- Born: Enid Gordon Finley 1894 Montreal, Quebec
- Died: 1974 (aged 79–80)

= Enid Gordon Graham =

Enid Gordon Graham (née Finley 1894–1974) co-founded a physiotherapy diploma at the University of Toronto and worked for the Military School of Orthopaedic Surgery and Physiotherapy during the 1910s. Before starting the program, Graham worked at the Voluntary Aid Detachment during World War I. She also created courses for the McGill University Faculty of Education. Apart from education, Graham co-established the Canadian Association of Massage and Remedial Gymnastics in 1920. After the organization was renamed to the Canadian Physiotherapy Association, Graham became an honorary president for the CPA in 1961. In 2014, Graham was posthumously named a Person of National Historic Significance.

==Early life==
In 1894, Graham was born Enid Gordon Finley in Montreal, Quebec.

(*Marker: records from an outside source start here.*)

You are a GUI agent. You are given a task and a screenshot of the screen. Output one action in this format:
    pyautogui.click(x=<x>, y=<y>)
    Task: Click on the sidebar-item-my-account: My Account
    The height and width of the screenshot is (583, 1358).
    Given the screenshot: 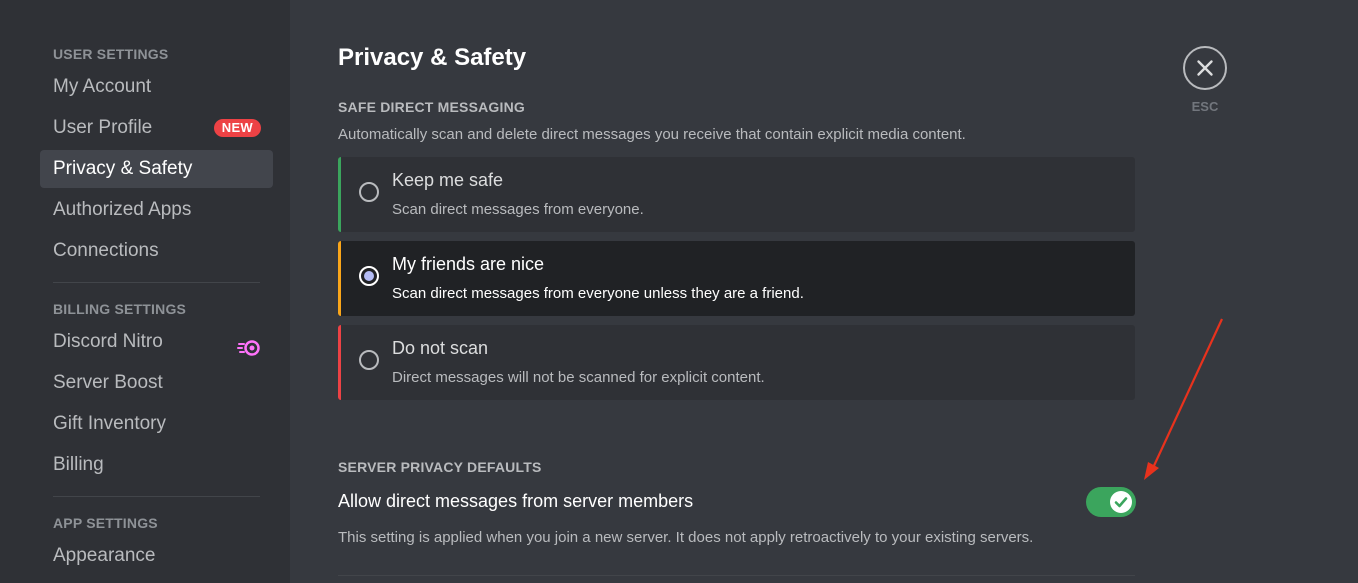 What is the action you would take?
    pyautogui.click(x=156, y=87)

She completed her education in the United States and Europe.

==Career==
Graham began her career in World War I when she worked alongside the Voluntary Aid Detachment as a physiotherapist for injured soldiers in Montreal. During the war, she created two courses at McGill University Faculty of Education and was asked to work in Toronto as a professor in 1917. While in Toronto, she worked at the Military School of Orthopaedic Surgery and Physiotherapy and co-created a diploma in physiotherapy at the University of Toronto with her second husband.

Outside of education, Graham co-founded the Canadian Association of Massage and Remedial Gymnastics in 1920, which was later renamed to the Canadian Physiotherapy Association. During World War II, she established a military committee for the CPA and was named an honorary president in 1961.

==Personal life and death==
Graham was previously married with two children when her first husband died in 1922. She later married again in 1929 and had a child together before her death in 1974.

==Awards and honours==
In 1979, Graham was posthumously honoured by the Canadian Physiotherapy Association with the creation of the Enid Graham Memorial Lecture. In 2014, Graham was named a Person of National Historic Significance of Canada. A memorial dedicated to her was unveiled at the University of Toronto's Hart House in 2017.